Showing posts with label advertising. Show all posts
Showing posts with label advertising. Show all posts

Monday, October 19, 2009

Selling the sizzle, or selling burlap bags

The latest company to purchase all of the advertising space at the Embarcadero BART station is the often-reviled fast-food chain whose coffee surprisingly was rated highest by a rating agency a few years back. Let's paraphrase an acting expression and call it the Scottish restaurant.

Also doing some advertising these days is the leading purveyor of brewed coffee, whose patrons' daily purchases are frequently an example of things to forego in articles suggesting ways to economize. Let's call that chain Celestial Dollars. I've seen one of their billboards at a BART station I rarely go to, and some print ads.

The Scottish restaurant's billboards blanketing the Embarcadero station have a perky orange/yellow bacground; half have snappy sayings along the lines of (I never wake up enough in my morning commute to write down the ads) "brewed just around the corner," "less than half the fare to Orinda" --- a nice acknowledgment of where the billboards are --, and a few others I can't remember. Every other billboard has those lines, on the perky background; the others have up-close views of a the coffee drinks ---- oooh, foam; ooooh, whipped cream and chocolate. As the old saying goes, advertising isn't selling a steak, it's selling the sizzle. The Scottish restaurant seems to be doing a good job of selling, if not the sizzle, then the aroma of coffee.

Celestial Dollars, on the other hand, has its billboard (the one I've seen) and its print ads (I've seen more than one) with text on a burlap bag. The color is a burlapy-brown. There are no photos of coffee products. The texts are either annoying (something about some drink is "like an adult blanky" --- excuse me Celestial, that's WAY too sweet for me) or bland (something about their buyers go everywhere to purchase coffee beans; something that suggests they have high social concerns for those who grow the beans -- true enough for the fair-traded coffee beans it uses, but those aren't the only coffee beans, as I understand it.) Overall the ads are bland. No sizzle; either cutesiness, or an appeal to conscience.

Maybe the blandness of the ads reflects the fact Celestial Dollars hasn't had to advertise much up to now. Presumably this step into advertising reflects the fact that some patrons are listening to those articles on how to save money, and are either switching to the Scottish restaurant, or just plain skipping the chance to not just buy an expensive coffee drink, but to personally micro-manage each ingredient in the drink at Celestial Dollars. For whatever reason, the company is now advertising, but not selling much of a sizzle. I suspect I am not the only person who doesn't salivate at the picture of a burlap bag. Now, coffee with whipped cream and chocolate -- that's another thing entirely.

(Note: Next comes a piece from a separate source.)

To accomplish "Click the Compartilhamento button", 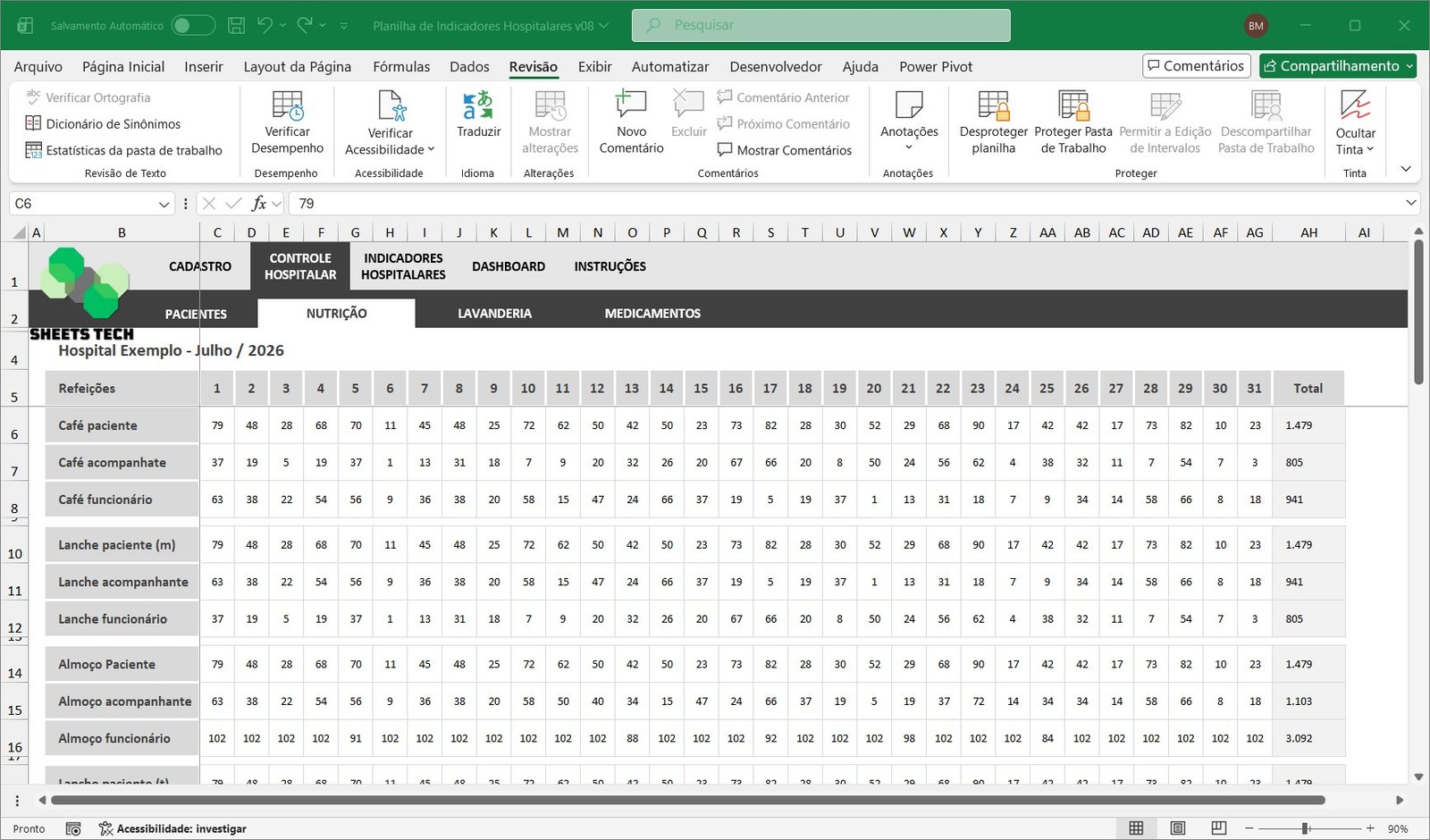I will coord(1338,66).
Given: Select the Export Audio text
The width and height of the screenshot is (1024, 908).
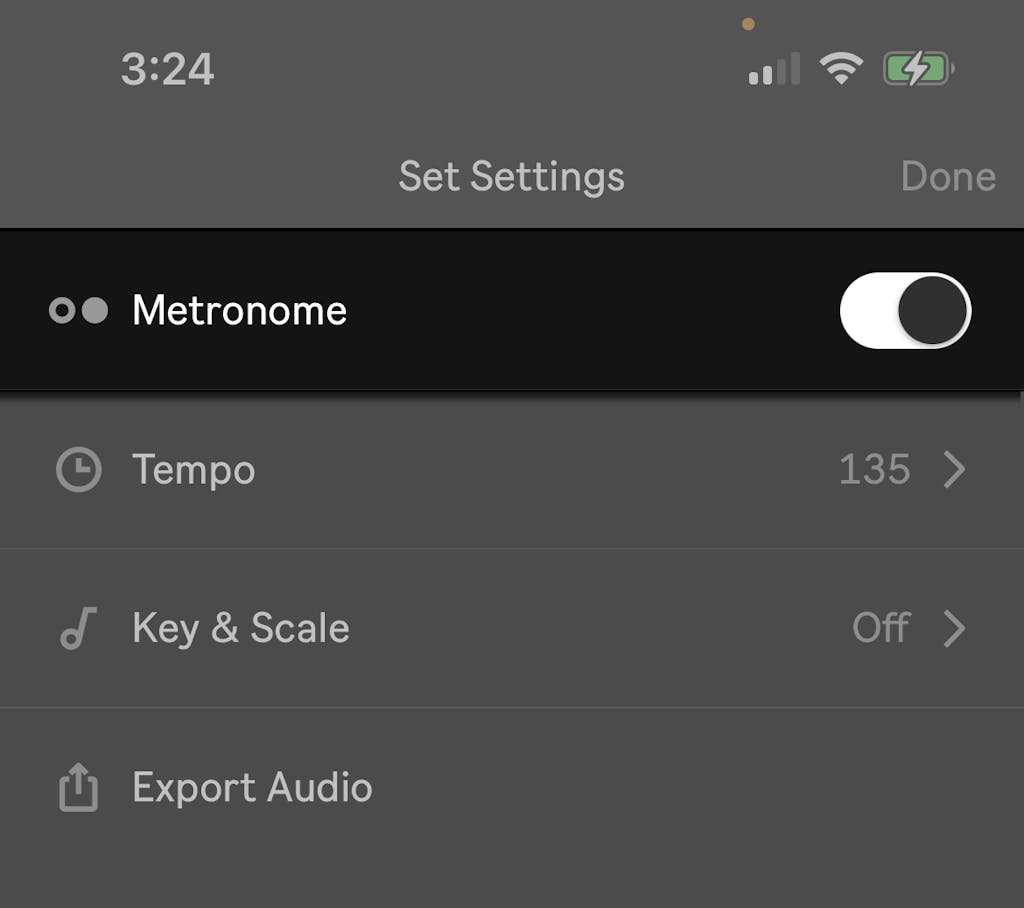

Monday, September 21, 2009

Checking for children?

The other day I received one of those junk-mail envelopes in the mail that has lots of different ads, more or less focusing on my area. They occasionally have a coupon or two I can use, or can save with the intent to use, so as usual I flipped through all of the ads.

While I don't need to buy any checks right now, the illustrations in the ad from a company that sells checks caught my eye. What caught it were child-friendly designs that took up most of the first and second pages, and a lot of the third. The first page was awash with checks featuring Disney characters -- Pooh and friends; Disney princesses (the ensemble phrase now used for Cinderella, Snow White, Pocahontas, the Beauty with or without the Beast, maybe Sleeping Beauty and the little Mermaid -- I'm not sure;) Mickey and friends, etc; also from whoever produced Daffy Duck and friends; also, for some reason, the Ratatouille rat (I thought that movie hadn't been a very big hit); Betty Boop; and I forget all the others. The other pages were heavy on cutesy little girls, angels, cherubs, etc.

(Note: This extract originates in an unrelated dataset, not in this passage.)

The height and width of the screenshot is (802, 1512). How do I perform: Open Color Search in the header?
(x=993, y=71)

My immediate reaction was to wonder just how many children (mostly, girls) have checking accounts. I must have been avoiding doing some sort of work at home as I kept staring at the illustrations, which showed one design per set on a simulated check, complete with printed name and address. What caught my attention next was that all of the checks in the flyer had the same name, something like George and Mary Smith.

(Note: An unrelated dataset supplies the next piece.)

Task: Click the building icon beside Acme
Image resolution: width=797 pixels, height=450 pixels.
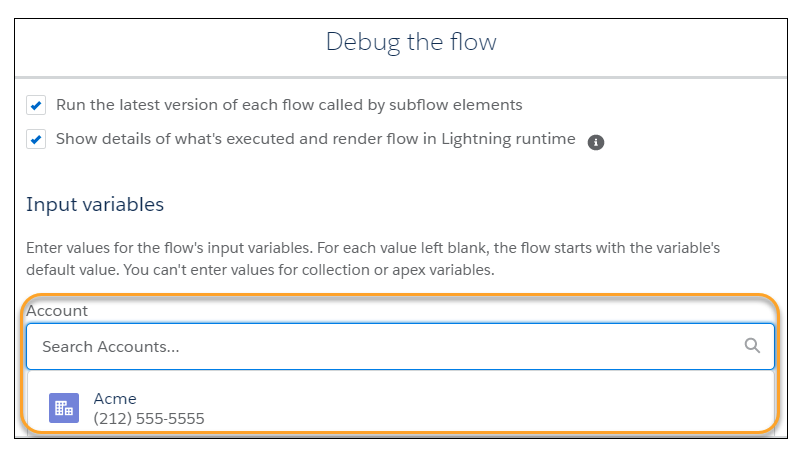Action: click(x=64, y=408)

This led, of course, to musings on George pulling out his checkbook to pay for a round of beers with his buddies, and there, for all to see, is a wonderful illustration of one of the Disney princesses on his check. Hmmmmmmm.

I looked through all the sample designs to see what was most macho, and found very few: some Harleys (lots of women ride them too); some macho kids designs (Transformers, Spiderman, Batman); and some rustic outhouses. Maybe there were a few with US flags, US military insignia, and bald eagles, but for the most part, things vaguely male in orientation were vastly outnumbered by all the girlish ones.

I've been mulling over the ad ever since I saw it -- and have meanwhile seen shorter ones in other mailers and in the Sunday advertising supplements, and they, too, all seem rather heavy on princesses, etc. Do men buy these designs? Do they use these designs if purchased by the female half of the printed name? Do these companies know what they are doing? Since I feel vaguely through the looking glass, shouldn't there be checks with Alice in Wonderland?